═════ Recorded data ═════

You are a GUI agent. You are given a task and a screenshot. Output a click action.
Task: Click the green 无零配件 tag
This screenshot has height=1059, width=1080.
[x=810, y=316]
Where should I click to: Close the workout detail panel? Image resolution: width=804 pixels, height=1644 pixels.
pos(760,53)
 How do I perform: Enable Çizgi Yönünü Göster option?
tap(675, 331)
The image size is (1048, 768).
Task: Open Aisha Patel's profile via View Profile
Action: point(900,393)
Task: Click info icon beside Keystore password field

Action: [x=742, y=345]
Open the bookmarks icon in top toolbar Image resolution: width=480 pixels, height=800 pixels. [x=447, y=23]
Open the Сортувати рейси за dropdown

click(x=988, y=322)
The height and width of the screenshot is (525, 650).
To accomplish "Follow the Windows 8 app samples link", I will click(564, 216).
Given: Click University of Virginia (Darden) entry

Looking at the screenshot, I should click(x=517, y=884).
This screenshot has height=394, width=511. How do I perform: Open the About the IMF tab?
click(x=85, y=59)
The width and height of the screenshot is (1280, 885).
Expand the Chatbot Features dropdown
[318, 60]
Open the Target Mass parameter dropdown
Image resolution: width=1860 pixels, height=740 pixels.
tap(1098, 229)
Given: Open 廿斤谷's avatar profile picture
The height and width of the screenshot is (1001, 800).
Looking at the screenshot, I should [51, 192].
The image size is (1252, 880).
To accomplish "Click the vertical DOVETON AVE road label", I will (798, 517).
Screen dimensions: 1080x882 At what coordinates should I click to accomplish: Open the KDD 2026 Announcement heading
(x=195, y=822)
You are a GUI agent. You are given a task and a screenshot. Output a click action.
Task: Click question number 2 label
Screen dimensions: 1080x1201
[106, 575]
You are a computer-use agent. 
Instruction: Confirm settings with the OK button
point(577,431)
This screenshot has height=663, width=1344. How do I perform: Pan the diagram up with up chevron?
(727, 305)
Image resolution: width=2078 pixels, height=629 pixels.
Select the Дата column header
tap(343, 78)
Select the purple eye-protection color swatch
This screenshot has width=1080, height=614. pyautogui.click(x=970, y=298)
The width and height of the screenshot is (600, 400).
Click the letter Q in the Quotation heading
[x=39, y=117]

═════

- Directions: From the first line to the last, copy every record exactly.

- Expected output:
You are a GUI agent. You are given a task and a screenshot. Output a click action.
Task: Click the green 无零配件 tag
This screenshot has height=1059, width=1080.
[x=810, y=316]
Where should I click to: Close the workout detail panel? Image resolution: width=804 pixels, height=1644 pixels.
pos(760,53)
 How do I perform: Enable Çizgi Yönünü Göster option?
tap(675, 331)
The image size is (1048, 768).
Task: Open Aisha Patel's profile via View Profile
Action: point(900,393)
Task: Click info icon beside Keystore password field

Action: [x=742, y=345]
Open the bookmarks icon in top toolbar Image resolution: width=480 pixels, height=800 pixels. [x=447, y=23]
Open the Сортувати рейси за dropdown

click(x=988, y=322)
The height and width of the screenshot is (525, 650).
To accomplish "Follow the Windows 8 app samples link", I will click(564, 216).
Given: Click University of Virginia (Darden) entry

Looking at the screenshot, I should click(x=517, y=884).
This screenshot has height=394, width=511. How do I perform: Open the About the IMF tab?
click(x=85, y=59)
The width and height of the screenshot is (1280, 885).
Expand the Chatbot Features dropdown
[318, 60]
Open the Target Mass parameter dropdown
Image resolution: width=1860 pixels, height=740 pixels.
tap(1098, 229)
Given: Open 廿斤谷's avatar profile picture
The height and width of the screenshot is (1001, 800).
Looking at the screenshot, I should [51, 192].
The image size is (1252, 880).
To accomplish "Click the vertical DOVETON AVE road label", I will (798, 517).
Screen dimensions: 1080x882 At what coordinates should I click to accomplish: Open the KDD 2026 Announcement heading
(x=195, y=822)
You are a GUI agent. You are given a task and a screenshot. Output a click action.
Task: Click question number 2 label
Screen dimensions: 1080x1201
[106, 575]
You are a computer-use agent. 
Instruction: Confirm settings with the OK button
point(577,431)
This screenshot has height=663, width=1344. How do I perform: Pan the diagram up with up chevron?
(727, 305)
Image resolution: width=2078 pixels, height=629 pixels.
Select the Дата column header
tap(343, 78)
Select the purple eye-protection color swatch
This screenshot has width=1080, height=614. pyautogui.click(x=970, y=298)
The width and height of the screenshot is (600, 400).
Click the letter Q in the Quotation heading
[x=39, y=117]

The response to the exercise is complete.